Bug #51397 Invalid string <-> integer comparison
Submitted: 22 Feb 2010 18:17 Modified: 22 Feb 2010 18:59
Reporter: Stefan Müller Email Updates:
Status: Not a Bug Impact on me:
None 
Category:MySQL Server Severity:S3 (Non-critical)
Version:5.1.42-community OS:Any
Assigned to: CPU Architecture:Any
Tags: comparison, INTEGER, string

[22 Feb 2010 18:17] Stefan Müller
Description:
An update to one of my tables affected more rows than it should.

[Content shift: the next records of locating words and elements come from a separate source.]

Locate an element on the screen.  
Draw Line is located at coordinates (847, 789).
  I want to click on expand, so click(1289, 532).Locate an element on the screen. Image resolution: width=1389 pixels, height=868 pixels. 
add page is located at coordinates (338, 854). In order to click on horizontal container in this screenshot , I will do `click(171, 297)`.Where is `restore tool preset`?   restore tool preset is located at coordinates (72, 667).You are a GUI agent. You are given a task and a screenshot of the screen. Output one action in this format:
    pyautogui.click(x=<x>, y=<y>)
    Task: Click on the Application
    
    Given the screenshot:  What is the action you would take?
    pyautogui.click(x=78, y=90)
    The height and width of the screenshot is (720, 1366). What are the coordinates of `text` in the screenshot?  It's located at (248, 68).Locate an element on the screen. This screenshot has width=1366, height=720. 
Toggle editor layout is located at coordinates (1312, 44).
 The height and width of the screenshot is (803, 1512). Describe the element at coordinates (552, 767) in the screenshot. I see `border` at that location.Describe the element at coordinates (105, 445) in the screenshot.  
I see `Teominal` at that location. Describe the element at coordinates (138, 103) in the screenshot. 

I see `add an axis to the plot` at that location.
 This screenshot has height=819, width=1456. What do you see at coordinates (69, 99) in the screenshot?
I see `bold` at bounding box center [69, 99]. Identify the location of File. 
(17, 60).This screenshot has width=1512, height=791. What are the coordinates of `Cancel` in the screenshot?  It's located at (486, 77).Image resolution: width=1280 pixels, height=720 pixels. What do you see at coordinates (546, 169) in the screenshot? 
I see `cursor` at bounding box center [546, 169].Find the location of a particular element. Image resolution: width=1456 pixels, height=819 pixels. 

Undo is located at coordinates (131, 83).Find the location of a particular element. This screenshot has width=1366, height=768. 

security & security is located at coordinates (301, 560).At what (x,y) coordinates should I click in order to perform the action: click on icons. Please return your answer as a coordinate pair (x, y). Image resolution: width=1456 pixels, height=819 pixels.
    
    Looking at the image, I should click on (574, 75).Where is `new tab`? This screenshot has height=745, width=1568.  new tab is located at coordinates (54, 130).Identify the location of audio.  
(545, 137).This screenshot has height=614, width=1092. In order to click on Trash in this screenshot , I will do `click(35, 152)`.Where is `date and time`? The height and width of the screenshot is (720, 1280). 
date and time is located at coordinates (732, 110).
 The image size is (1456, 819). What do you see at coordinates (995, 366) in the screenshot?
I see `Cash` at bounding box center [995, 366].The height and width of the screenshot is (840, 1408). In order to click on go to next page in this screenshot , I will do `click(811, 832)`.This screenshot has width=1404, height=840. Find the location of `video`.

The reason was that the condition (by mistake) contained a comparison between a varchar column and a literal integer number which was evaluated as true for a special string length. The following select statements shows the problem (the last digit is different):

select 12345678901234567 = '12345678901234568'
======
1

For shorter strings/numbers the statement works correctly:

select 2345678901234567 = '2345678901234568'
======
0

How to repeat:
Any update in the form

UPDATE x SET y='VALUE' WHERE z=12345678901234567 

succeeds when z is a varchar column and contains for example '12345678901234568'
[22 Feb 2010 18:30] Valeriy Kravchuk
Doesn't this manual page, http://dev.mysql.com/doc/refman/5.1/en/type-conversion.html, describe and explain the results you have?
[22 Feb 2010 18:46] Stefan Müller
Hi, thanks for your fast support! 

Yes, this document explains my problem. Anyhow I personally don't like this behaviour and think it is dangerous. In my special case, we have transaction ids in our software which came into the "overflow" area of 53bits within the last days and the software suddenly failed after working for more than a year corretly. 

Sure I must admit that comparing a varchar column to an integer is also a bug in our software :-)

So I think you can handle this as closed.